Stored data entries
******************************

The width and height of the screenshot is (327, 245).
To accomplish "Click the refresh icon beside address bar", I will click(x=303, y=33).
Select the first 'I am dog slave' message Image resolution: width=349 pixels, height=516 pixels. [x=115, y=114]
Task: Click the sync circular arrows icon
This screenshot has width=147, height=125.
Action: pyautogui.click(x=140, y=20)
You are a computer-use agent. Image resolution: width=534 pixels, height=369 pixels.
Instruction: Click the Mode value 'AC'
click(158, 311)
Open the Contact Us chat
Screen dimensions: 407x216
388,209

******************************

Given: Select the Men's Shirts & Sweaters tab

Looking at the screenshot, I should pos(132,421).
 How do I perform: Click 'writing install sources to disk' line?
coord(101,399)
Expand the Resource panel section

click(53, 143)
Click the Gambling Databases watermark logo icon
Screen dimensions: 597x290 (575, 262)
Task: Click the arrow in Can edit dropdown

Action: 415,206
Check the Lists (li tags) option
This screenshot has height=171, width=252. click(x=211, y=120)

******************************

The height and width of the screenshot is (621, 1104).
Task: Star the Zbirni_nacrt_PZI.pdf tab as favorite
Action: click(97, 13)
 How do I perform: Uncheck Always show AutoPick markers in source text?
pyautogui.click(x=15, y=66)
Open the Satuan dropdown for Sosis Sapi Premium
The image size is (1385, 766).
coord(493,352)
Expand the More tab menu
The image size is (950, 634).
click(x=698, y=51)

******************************

YOUR TASK >> For every line above that includes the word "pixels", return the line.

ANSWER TO THIS EXERCISE >>
Select the first 'I am dog slave' message Image resolution: width=349 pixels, height=516 pixels. [x=115, y=114]
You are a computer-use agent. Image resolution: width=534 pixels, height=369 pixels.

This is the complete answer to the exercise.